Stored data:
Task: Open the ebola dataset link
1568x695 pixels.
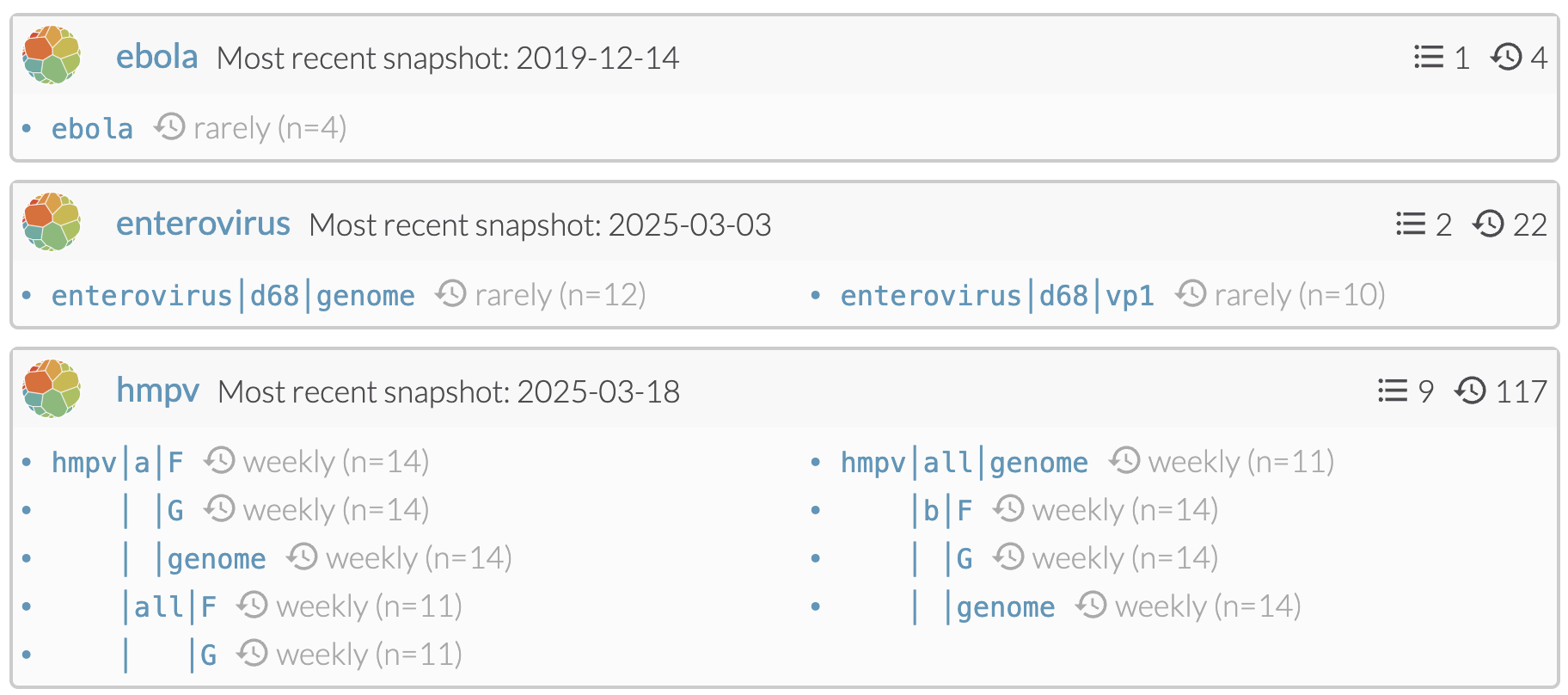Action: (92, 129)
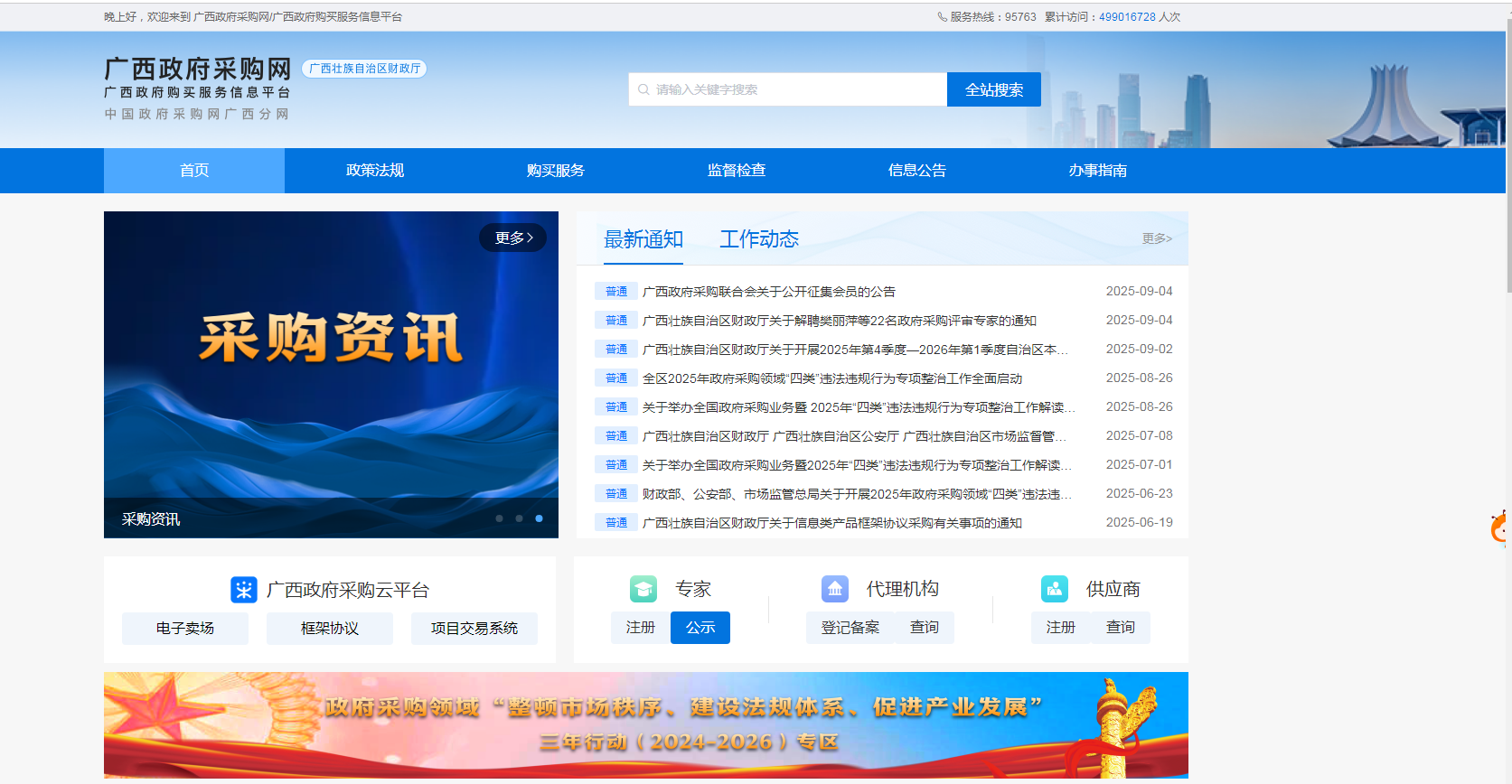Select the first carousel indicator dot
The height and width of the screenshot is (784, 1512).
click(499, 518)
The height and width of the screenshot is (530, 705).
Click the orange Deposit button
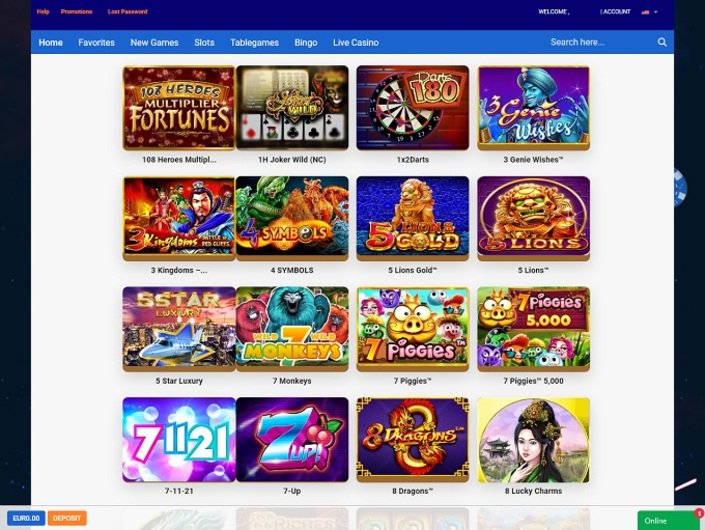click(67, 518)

**Exercise goal**
Return exactly the lines from the one with "The height and width of the screenshot is (530, 705)." through the last line of the entries above, both ends included. No pictures may appear in the copy.

**Result of the task**
The height and width of the screenshot is (530, 705).
Click the orange Deposit button
click(67, 518)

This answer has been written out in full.